* _TO BE DONE_
**1.** What properties does the histogram sort entry list for the approximate rank function R?
**2.** Quote the histogram sort entry word for word, from "counting sort." to "into [0, n-1].".

* _TEXT SEGMENT_
>>>>>
# histogram sort

(algorithm)

Definition: An efficient 3-pass refinement of a bucket sort algorithm. The first pass counts the number of items for each bucket in an auxiliary array, and then makes a running total so each auxiliary entry is the number of preceding items. The second pass puts each item in its proper bucket according to the auxiliary entry for the key of that item. The last pass sorts each bucket.

Also known as interpolation sort.

Generalization (I am a kind of ...)
bucket sort.

Specialization (... is a kind of me.)
counting sort.

Note: A bucket sort uses fixed-size buckets. A histogram sort sets up buckets of exactly the right size in a first pass. A counting sort is a histogram sort with one bucket per possible key value.

The following note is due to Richard Harter, cri@tiac.net, http://www.tiac.net/users/cri/, 8 January 2001, and is used by permission.

The run time is effectively O(n log log n). Let S be the data set to be sorted, where n=|S|. R is an approximate rank function to sort the data into n bins. R has the following properties.

• R is an integer valued function into [0, n-1].
• 0 ≤ R(x) ≤ n-1 for x in S.
• For some x,y in S, R(x)=0 and R(y)=n-1.
• x < y implies R(x) ≤ R(y) for x,y in S.
Each bin then has, on average, 1 entry. Under some rather broad assumptions the number of entries in a bin will be Poisson distributed whence the observation that the sort is O(n log log n).
<<<<<
* _DATASET CONTENT_
>>>>>
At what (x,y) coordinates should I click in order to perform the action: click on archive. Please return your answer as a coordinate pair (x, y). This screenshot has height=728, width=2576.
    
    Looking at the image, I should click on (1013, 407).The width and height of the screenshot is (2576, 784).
<<<<<
* _COMPLETED EXERCISE_
**1.**
- R is an integer valued function into [0, n-1].
- 0 ≤ R(x) ≤ n-1 for x in S.
- For some x,y in S, R(x)=0 and R(y)=n-1.
- x < y implies R(x) ≤ R(y) for x,y in S.

**2.**
counting sort.

Note: A bucket sort uses fixed-size buckets. A histogram sort sets up buckets of exactly the right size in a first pass. A counting sort is a histogram sort with one bucket per possible key value.

The following note is due to Richard Harter, cri@tiac.net, http://www.tiac.net/users/cri/, 8 January 2001, and is used by permission.

The run time is effectively O(n log log n). Let S be the data set to be sorted, where n=|S|. R is an approximate rank function to sort the data into n bins. R has the following properties.

• R is an integer valued function into [0, n-1].